Reproduce the following forum posts about radio formats in New York word for word, from start to finish.

**SOURCE EXTRACT:**
____

As for the topic...NEITHER. Krock is probably banking on PPM to bring their numbers up. Regardless of what the numbers COULD be, the general perception is neither format would work viably in NY. This being the case, why would advertisers be any different? Country wouldn't bill well at all.
 
A country station will do well----if-----it acts like pulse 87.7, meaning it does not label the music it plays-----if it promotes like y107 did----if----it targets 'plj,fresh,kjoy,hud,the breeze and 'lite-fm.Todays country music can even take away Rock listeners-if done right!!!!!!!
 
Classic hip hop would work in NYC. There has to be a huge audience that is disenfranchised by the junk that you hear on Hot 97 and Power 105 (both stations playing stuff like Justin Timberlake and Rihanna, and complete junk like Soulja Boy, Hurricane Chris, Flo Rida, etc), with both stations having a CHR presentation and seldom ever playing anything from previous decades. I don't see why a station focusing on the hip hop of the '80s and '90s couldn't work - if the folks over 30 that grew up on hip hop aren't listening to Hot or Power, what are they tuned into? Fresh? PLJ? Lite FM? Give me a break.

____

**DATASET SECTION:**
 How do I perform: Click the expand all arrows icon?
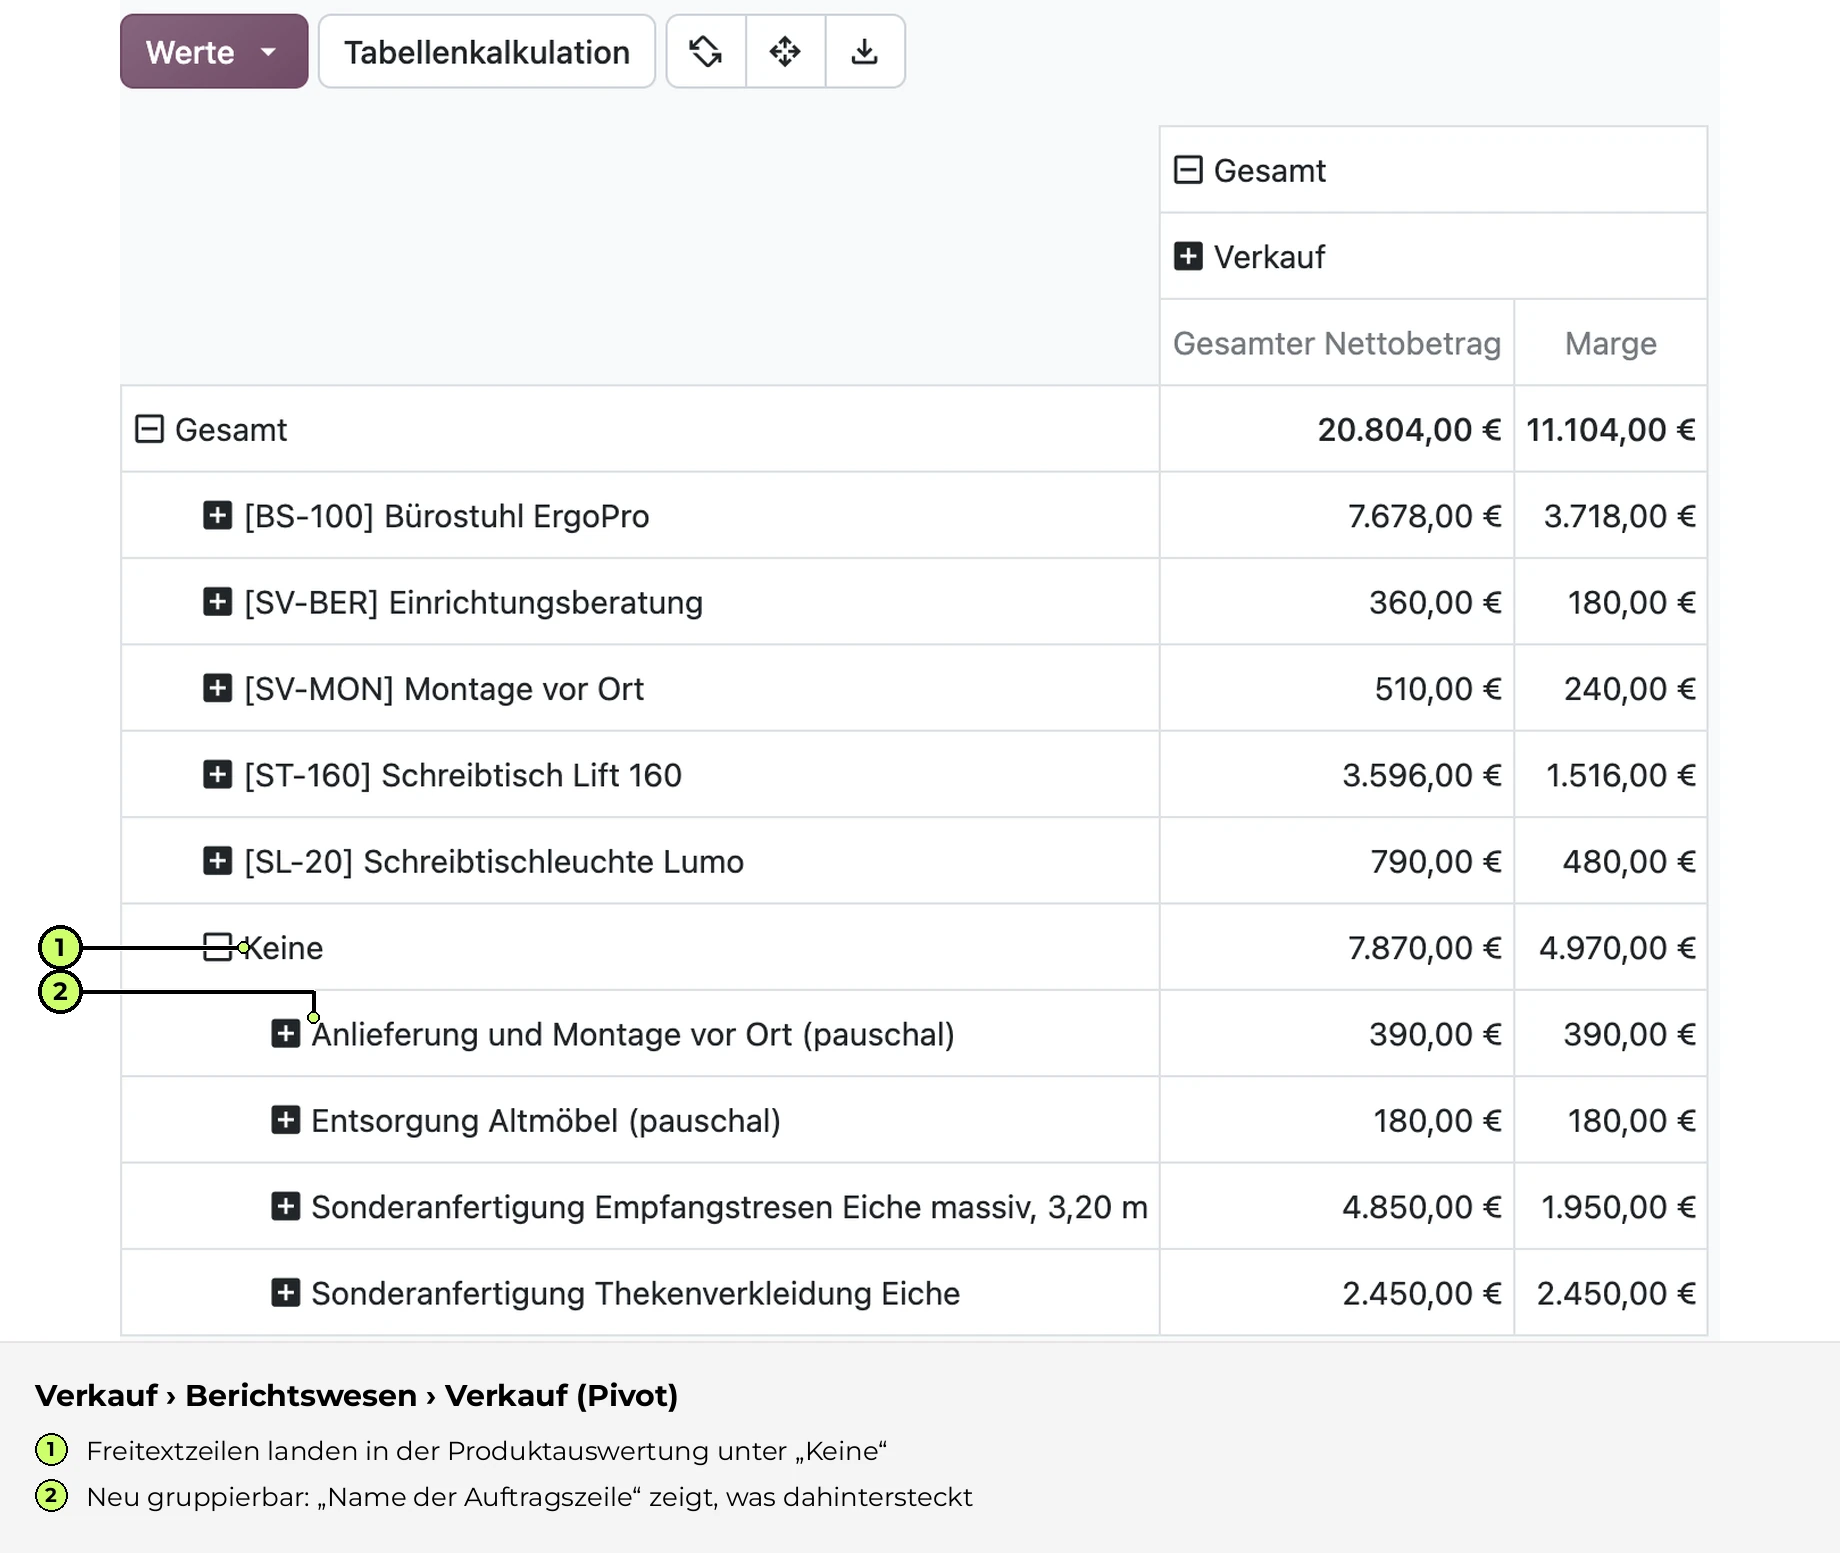tap(785, 51)
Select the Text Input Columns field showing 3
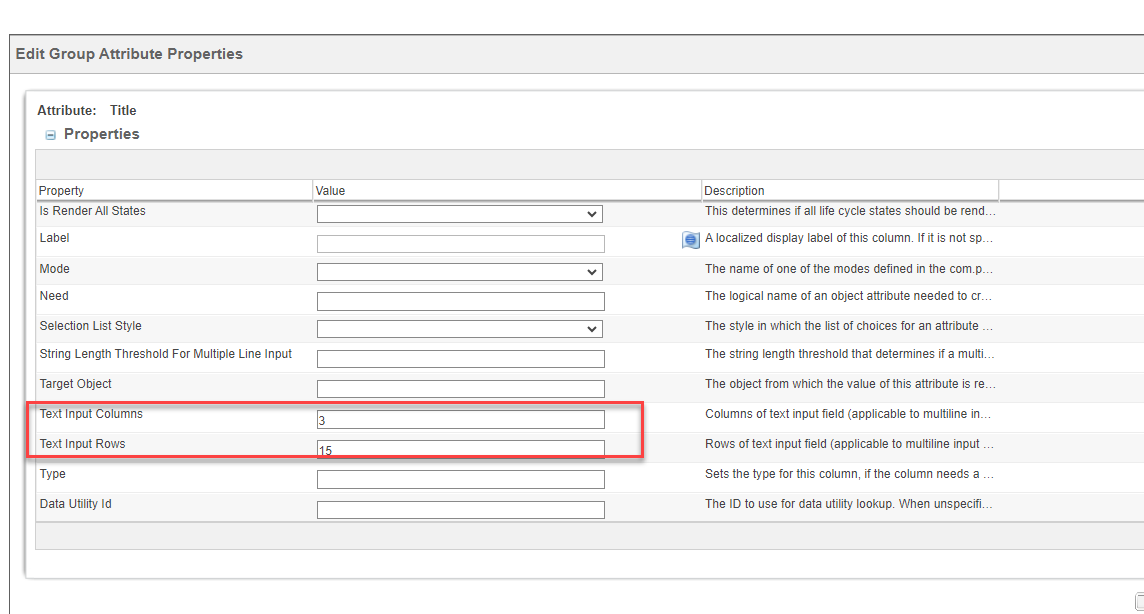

____

**EXERCISE RESULT:**
As for the topic...NEITHER. Krock is probably banking on PPM to bring their numbers up. Regardless of what the numbers COULD be, the general perception is neither format would work viably in NY. This being the case, why would advertisers be any different? Country wouldn't bill well at all.
 
A country station will do well----if-----it acts like pulse 87.7, meaning it does not label the music it plays-----if it promotes like y107 did----if----it targets 'plj,fresh,kjoy,hud,the breeze and 'lite-fm.Todays country music can even take away Rock listeners-if done right!!!!!!!
 
Classic hip hop would work in NYC. There has to be a huge audience that is disenfranchised by the junk that you hear on Hot 97 and Power 105 (both stations playing stuff like Justin Timberlake and Rihanna, and complete junk like Soulja Boy, Hurricane Chris, Flo Rida, etc), with both stations having a CHR presentation and seldom ever playing anything from previous decades. I don't see why a station focusing on the hip hop of the '80s and '90s couldn't work - if the folks over 30 that grew up on hip hop aren't listening to Hot or Power, what are they tuned into? Fresh? PLJ? Lite FM? Give me a break.